Task instructions
Starting from the first line below, count the lines carrying the string "cell" and answer with the count by itself.
-- Data extract follows --
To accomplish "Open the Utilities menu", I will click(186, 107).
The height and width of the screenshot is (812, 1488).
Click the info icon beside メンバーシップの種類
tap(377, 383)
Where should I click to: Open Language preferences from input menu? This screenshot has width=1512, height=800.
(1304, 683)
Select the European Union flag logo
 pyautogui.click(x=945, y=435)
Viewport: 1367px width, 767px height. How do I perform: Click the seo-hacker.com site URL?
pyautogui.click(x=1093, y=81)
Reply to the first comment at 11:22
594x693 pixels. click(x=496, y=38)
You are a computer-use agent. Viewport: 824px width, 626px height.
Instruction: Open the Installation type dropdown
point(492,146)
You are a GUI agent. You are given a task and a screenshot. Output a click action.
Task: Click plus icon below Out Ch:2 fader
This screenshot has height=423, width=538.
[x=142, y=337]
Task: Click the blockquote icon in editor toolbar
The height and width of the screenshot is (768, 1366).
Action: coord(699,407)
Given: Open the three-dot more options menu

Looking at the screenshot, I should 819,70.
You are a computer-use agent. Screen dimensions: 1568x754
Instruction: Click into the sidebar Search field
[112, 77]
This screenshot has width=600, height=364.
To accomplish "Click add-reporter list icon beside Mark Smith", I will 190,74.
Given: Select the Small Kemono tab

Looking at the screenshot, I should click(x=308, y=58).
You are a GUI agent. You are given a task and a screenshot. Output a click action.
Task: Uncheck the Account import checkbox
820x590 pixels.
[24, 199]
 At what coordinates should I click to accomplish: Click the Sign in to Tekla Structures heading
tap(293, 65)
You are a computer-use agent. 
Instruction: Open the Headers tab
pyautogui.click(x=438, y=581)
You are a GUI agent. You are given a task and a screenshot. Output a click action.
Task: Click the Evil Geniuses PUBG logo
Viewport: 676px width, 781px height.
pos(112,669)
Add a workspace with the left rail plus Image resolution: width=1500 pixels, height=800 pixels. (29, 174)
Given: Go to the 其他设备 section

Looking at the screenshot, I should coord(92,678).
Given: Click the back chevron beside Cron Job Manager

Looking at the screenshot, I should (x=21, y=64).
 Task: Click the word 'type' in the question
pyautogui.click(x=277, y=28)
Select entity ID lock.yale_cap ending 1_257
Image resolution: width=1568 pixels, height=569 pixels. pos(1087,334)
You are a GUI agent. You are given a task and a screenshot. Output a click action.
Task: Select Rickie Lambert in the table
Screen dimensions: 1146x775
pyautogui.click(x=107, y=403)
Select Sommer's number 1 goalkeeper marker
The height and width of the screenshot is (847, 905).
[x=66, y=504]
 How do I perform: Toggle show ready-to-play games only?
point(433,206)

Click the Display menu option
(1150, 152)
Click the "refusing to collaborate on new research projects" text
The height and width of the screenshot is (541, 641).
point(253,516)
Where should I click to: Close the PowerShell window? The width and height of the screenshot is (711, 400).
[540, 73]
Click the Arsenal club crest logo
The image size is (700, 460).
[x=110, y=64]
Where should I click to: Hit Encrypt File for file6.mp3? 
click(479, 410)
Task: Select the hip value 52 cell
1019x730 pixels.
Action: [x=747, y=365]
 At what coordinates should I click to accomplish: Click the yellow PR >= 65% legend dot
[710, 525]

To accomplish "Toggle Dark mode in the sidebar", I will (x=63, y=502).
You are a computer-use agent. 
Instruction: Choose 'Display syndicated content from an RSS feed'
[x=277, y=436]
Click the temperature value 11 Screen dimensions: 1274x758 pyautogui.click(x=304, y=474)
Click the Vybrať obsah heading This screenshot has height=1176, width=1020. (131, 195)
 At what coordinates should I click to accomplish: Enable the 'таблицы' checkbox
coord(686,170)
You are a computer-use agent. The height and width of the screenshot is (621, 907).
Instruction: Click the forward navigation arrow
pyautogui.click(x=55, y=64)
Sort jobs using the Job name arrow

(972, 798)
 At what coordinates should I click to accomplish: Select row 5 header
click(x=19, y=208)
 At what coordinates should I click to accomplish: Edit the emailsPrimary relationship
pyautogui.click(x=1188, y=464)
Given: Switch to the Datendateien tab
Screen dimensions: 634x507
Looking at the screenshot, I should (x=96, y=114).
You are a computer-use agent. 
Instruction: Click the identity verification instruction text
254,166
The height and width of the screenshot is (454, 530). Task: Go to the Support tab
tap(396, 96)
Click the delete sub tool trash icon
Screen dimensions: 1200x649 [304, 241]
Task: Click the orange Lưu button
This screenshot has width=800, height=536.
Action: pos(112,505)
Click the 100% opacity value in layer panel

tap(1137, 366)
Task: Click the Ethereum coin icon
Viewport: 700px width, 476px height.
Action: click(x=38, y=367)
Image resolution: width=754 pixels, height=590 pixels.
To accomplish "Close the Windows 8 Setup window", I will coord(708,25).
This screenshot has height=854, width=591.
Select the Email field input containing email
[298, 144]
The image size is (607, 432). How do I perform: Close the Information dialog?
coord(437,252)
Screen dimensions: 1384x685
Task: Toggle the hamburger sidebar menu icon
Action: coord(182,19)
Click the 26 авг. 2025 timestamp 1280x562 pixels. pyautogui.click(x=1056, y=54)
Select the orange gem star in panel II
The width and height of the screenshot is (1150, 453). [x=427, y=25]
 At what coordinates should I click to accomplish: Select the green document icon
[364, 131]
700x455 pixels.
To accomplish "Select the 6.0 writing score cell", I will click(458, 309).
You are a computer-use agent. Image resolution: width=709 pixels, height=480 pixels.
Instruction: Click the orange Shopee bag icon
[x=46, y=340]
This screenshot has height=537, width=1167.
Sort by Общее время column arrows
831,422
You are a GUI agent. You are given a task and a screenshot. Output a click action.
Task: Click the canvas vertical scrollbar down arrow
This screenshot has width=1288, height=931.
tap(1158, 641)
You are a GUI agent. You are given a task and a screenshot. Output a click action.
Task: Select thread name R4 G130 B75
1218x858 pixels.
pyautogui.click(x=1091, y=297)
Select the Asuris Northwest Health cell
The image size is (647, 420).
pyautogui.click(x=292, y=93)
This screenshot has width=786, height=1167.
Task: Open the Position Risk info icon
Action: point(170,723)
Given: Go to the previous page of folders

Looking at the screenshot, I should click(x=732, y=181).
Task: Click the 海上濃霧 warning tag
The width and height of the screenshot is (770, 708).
-- Data extract concluded --
Response below
3